### Work request
Repeat the entries in full. Each line must match exactly.

Stored records
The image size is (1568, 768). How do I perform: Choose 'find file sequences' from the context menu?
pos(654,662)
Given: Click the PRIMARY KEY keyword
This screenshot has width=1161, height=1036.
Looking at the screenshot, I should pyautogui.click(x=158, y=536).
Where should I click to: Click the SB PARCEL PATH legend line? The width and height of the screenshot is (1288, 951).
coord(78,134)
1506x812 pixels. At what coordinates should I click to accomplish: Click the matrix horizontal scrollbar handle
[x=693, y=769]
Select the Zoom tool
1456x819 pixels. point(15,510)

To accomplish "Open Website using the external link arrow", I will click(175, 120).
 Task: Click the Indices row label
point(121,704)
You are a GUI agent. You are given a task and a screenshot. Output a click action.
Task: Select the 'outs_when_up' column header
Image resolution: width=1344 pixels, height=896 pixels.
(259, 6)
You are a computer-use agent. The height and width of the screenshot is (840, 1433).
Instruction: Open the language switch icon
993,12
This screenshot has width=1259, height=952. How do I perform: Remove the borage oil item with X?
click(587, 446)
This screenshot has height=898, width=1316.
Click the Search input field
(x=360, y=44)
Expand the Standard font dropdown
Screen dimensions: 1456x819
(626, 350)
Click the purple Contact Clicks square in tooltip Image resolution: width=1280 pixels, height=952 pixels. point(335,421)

### Written answer
The image size is (1568, 768). How do I perform: Choose 'find file sequences' from the context menu?
pos(654,662)
Given: Click the PRIMARY KEY keyword
This screenshot has width=1161, height=1036.
Looking at the screenshot, I should pyautogui.click(x=158, y=536).
Where should I click to: Click the SB PARCEL PATH legend line? The width and height of the screenshot is (1288, 951).
coord(78,134)
1506x812 pixels. At what coordinates should I click to accomplish: Click the matrix horizontal scrollbar handle
[x=693, y=769]
Select the Zoom tool
1456x819 pixels. point(15,510)

To accomplish "Open Website using the external link arrow", I will click(175, 120).
 Task: Click the Indices row label
point(121,704)
You are a GUI agent. You are given a task and a screenshot. Output a click action.
Task: Select the 'outs_when_up' column header
Image resolution: width=1344 pixels, height=896 pixels.
(259, 6)
You are a computer-use agent. The height and width of the screenshot is (840, 1433).
Instruction: Open the language switch icon
993,12
This screenshot has width=1259, height=952. How do I perform: Remove the borage oil item with X?
click(587, 446)
This screenshot has height=898, width=1316.
Click the Search input field
(x=360, y=44)
Expand the Standard font dropdown
Screen dimensions: 1456x819
(626, 350)
Click the purple Contact Clicks square in tooltip Image resolution: width=1280 pixels, height=952 pixels. point(335,421)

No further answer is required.